İşte bu geçiş aşamasında canlılar , kendi türlerinin her bireyinde ölüm dirim savaşını insandan çok daha keskin bir şekilde yaşadıkları için korku her hücreyi genlerine dek sarar.
Canlılarda bu yüzden paranoya olma elastikiyeti yoktur veya çok zayıftır : korku paranoyaya varamadan canlı korkunun
yüksek derecesinden ölür.
Ve zaten tür içinden sadece genleri en yetenekli olan birinin çıkıp yeni uyum mekanizmaları geliştirinceye kadar eski tür bire dek kırılır. Kırılırken de korku hücreleri sarar. Genlerine dek işler. Yeni uyum sistemini geliştiren yeni bir türe atlamış ve yeni yavrularda yeni organlar çıkarmış olur.

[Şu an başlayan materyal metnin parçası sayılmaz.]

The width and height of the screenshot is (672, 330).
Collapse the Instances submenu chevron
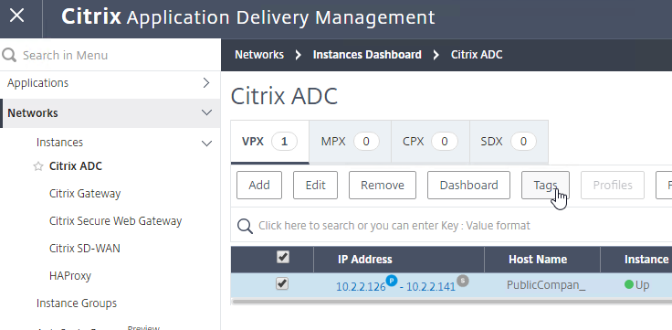206,143
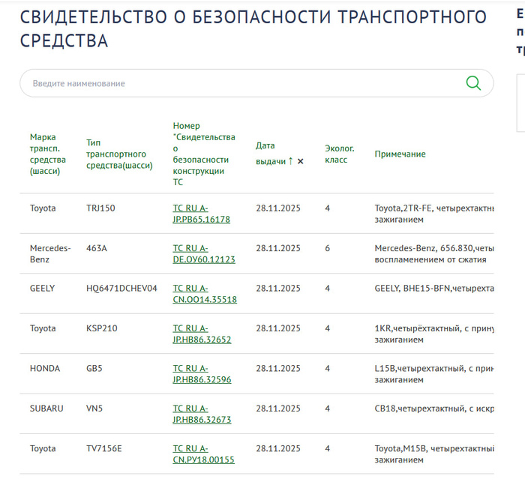The image size is (525, 482).
Task: Open certificate TC RU A-DE.OY60.12123
Action: click(204, 253)
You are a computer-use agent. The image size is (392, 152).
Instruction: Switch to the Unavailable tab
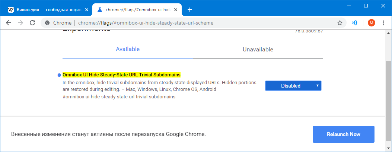258,49
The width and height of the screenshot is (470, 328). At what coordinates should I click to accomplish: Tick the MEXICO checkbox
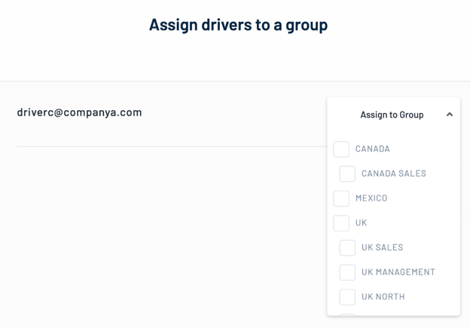[x=341, y=198]
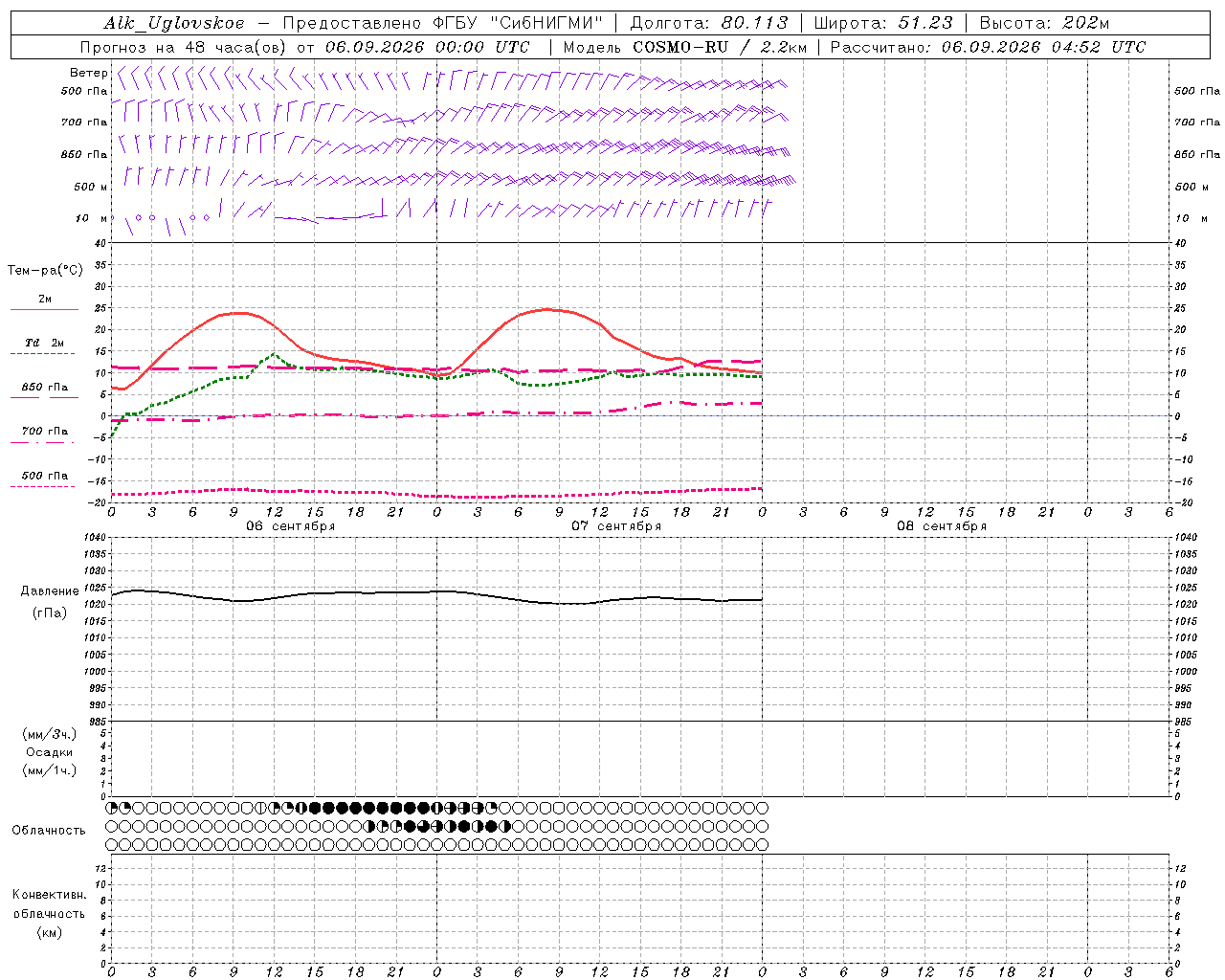This screenshot has height=980, width=1225.
Task: Click the last cloud circle in bottom cloudiness row
Action: tap(763, 845)
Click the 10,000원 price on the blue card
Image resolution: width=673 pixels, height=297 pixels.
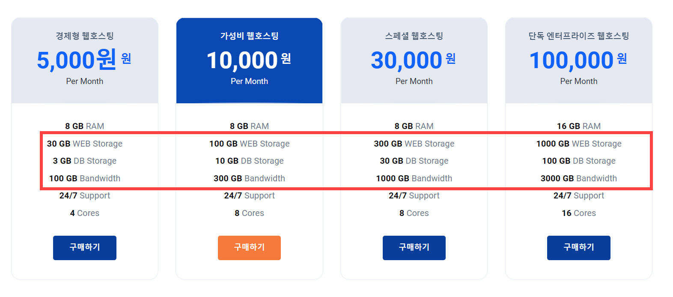pyautogui.click(x=242, y=60)
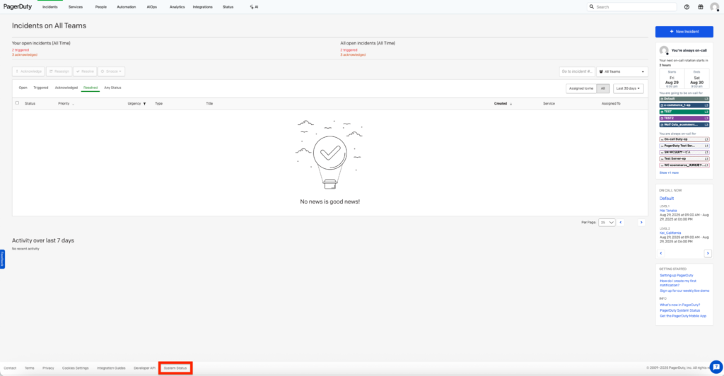The height and width of the screenshot is (376, 724).
Task: Open the user profile avatar menu
Action: click(x=714, y=7)
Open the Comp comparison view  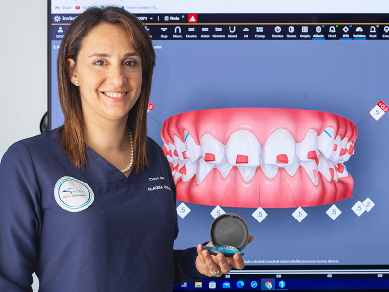coord(260,32)
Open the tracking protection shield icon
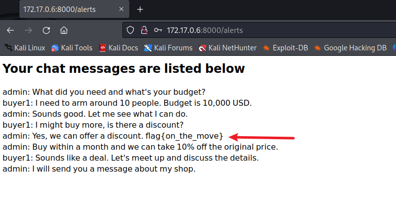This screenshot has width=396, height=213. (x=131, y=30)
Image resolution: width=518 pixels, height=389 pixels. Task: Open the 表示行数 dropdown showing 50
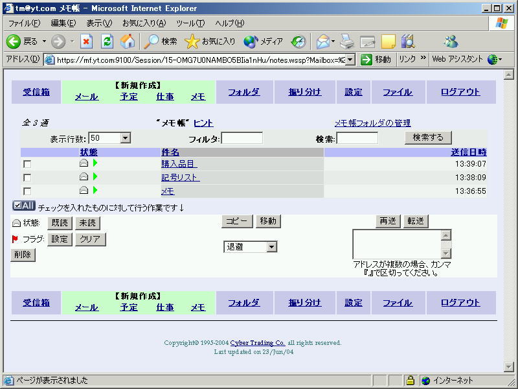(125, 138)
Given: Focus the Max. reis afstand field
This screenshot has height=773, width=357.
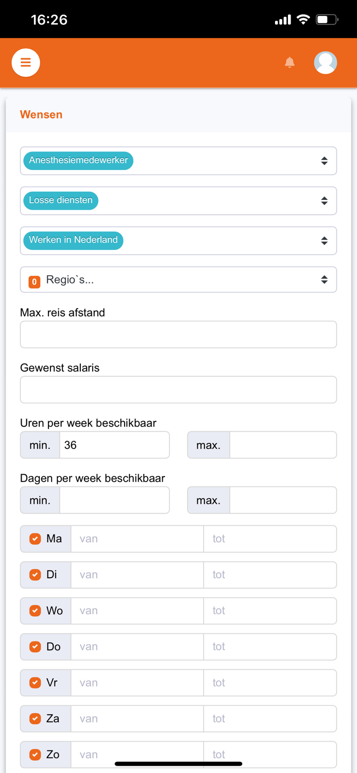Looking at the screenshot, I should tap(178, 334).
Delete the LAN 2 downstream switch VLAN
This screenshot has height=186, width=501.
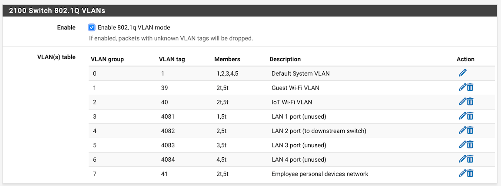point(470,130)
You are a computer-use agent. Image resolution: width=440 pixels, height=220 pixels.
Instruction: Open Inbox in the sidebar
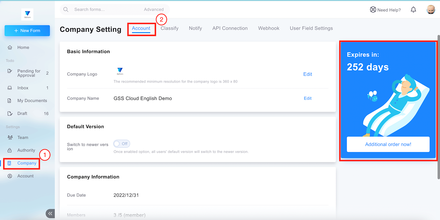pos(23,88)
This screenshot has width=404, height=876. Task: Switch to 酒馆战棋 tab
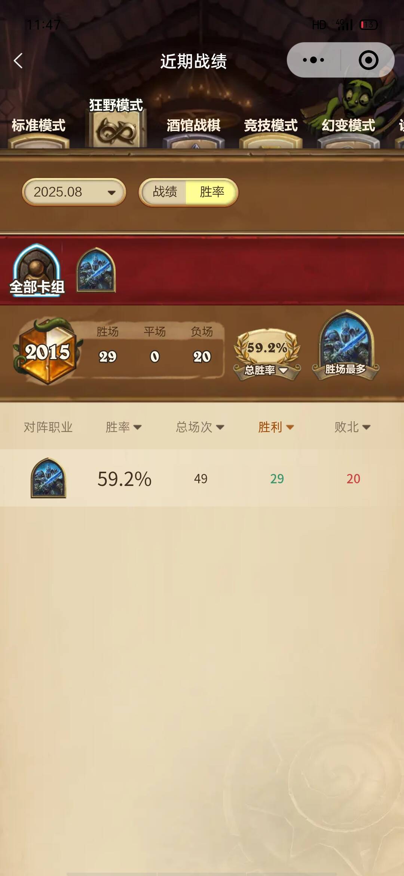193,126
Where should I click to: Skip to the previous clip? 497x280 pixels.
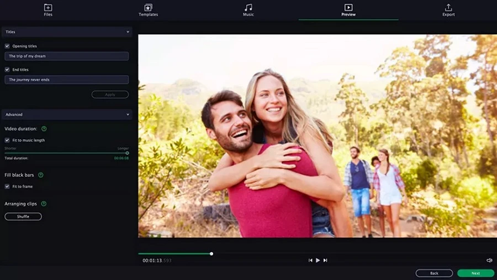[x=310, y=260]
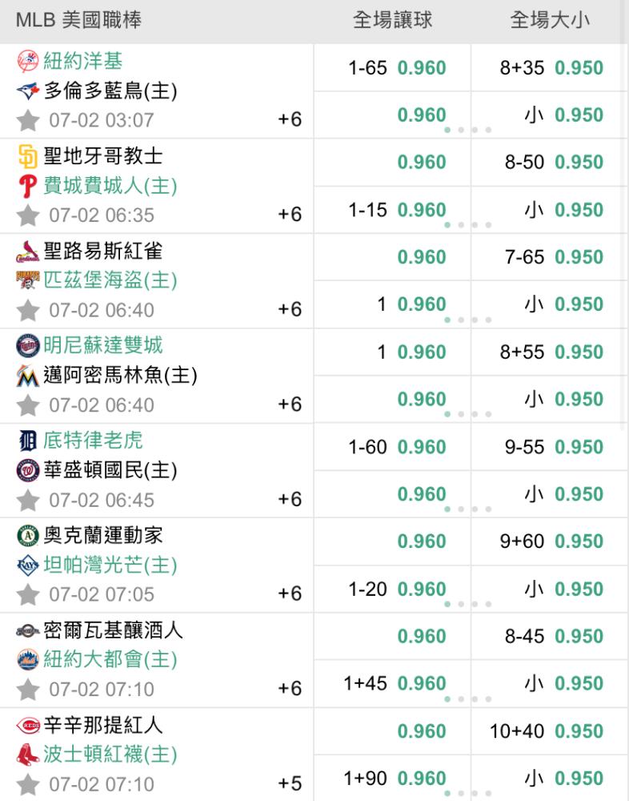Click the Detroit Tigers logo

point(27,441)
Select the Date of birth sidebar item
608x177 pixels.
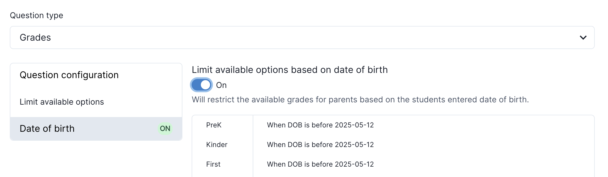(47, 129)
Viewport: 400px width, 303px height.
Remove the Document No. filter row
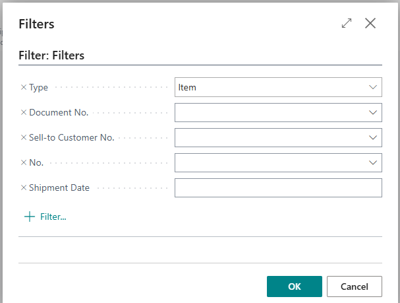tap(24, 112)
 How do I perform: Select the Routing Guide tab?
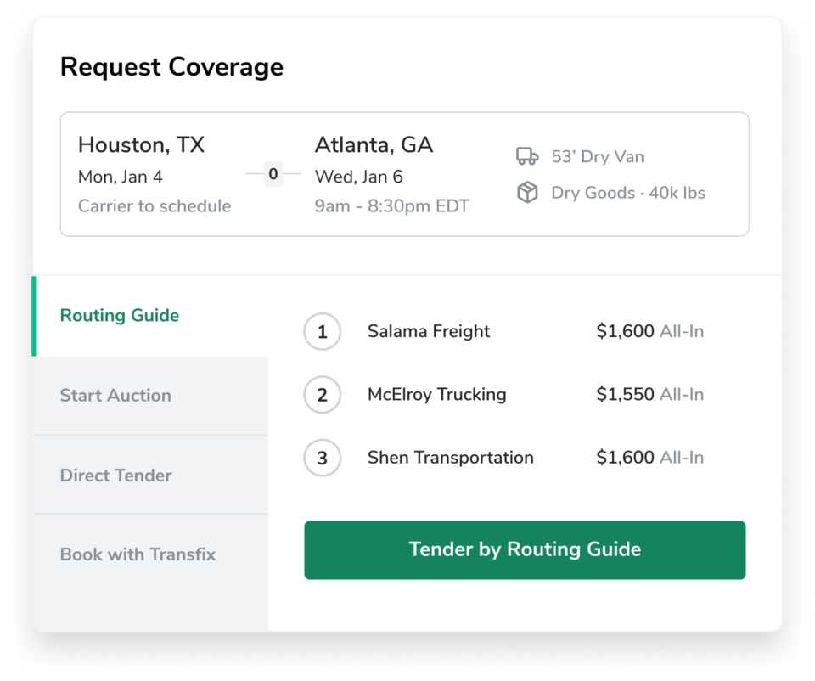coord(120,316)
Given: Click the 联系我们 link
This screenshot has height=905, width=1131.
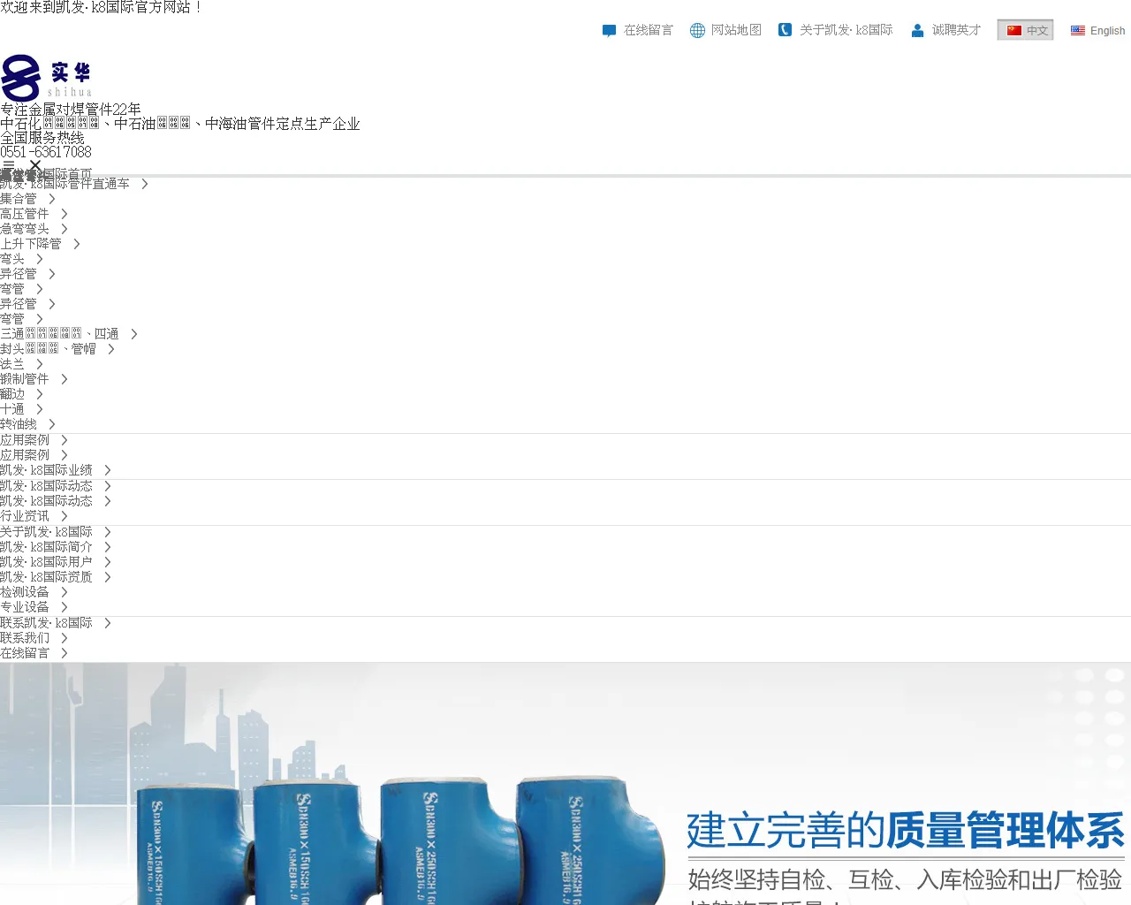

Ama bu kadarla da kalmaz. Doğal Seleksiyon kanunları canlıları her an korku içerisinde yaşatır. Yaşama ve üreme savaşları da adı üzerinde her an kaçmaca – kovalamaca içinde geçer.
Ölüm – dirim savaşı ve imha biraz esnese de araya ricat – savunma – saldırı gibi aşamaları daha elastiki biçimlerde koysa da ; yani imha aşaması , hemen birdenbire iklim başkalaşımlarında olduğu gibi kısa süreli baskınlar biçimlerinde gelmese de Son duruşmada hep o imha korkusuyla yaşanır. Korku , canlıların yaşamında bu yüzden daha kolay anlaşılabilir . İnsan elastikileşir.
İnsan toplumunda her şey binlerce milyonlarca misli elastikleşmiş duruma girer. Böylece korku ve paranoya da esnek ve aldatıcı bir savunma – saldırı mekanizması kazanır. Fakat sonuç : canlının İnsanlaşırken olağanüstüleşmiş muhteşem bir uyum elastikiyeti kazanmasıdır .
Korku canlıda ölümle sonuçlanır , insanda ise paranoya ile sonuçlanırken ölüme veya seleksiyona (elenmeye) karşı bir savunma mekanizması haline gelir. Ölümün önü paranoya ile kesildiği gibi , paranoyaların önü de , yeni yaşam biçimleriyle (kişinin daha katlanılabilir bir yeni yaşam biçimiyle) kesilir. Kişi ve toplum böylece kendi içlerindeki denklik yasası gücüne göre yeni yaşam biçimlerine saparak bir hiyerarşı kazanır.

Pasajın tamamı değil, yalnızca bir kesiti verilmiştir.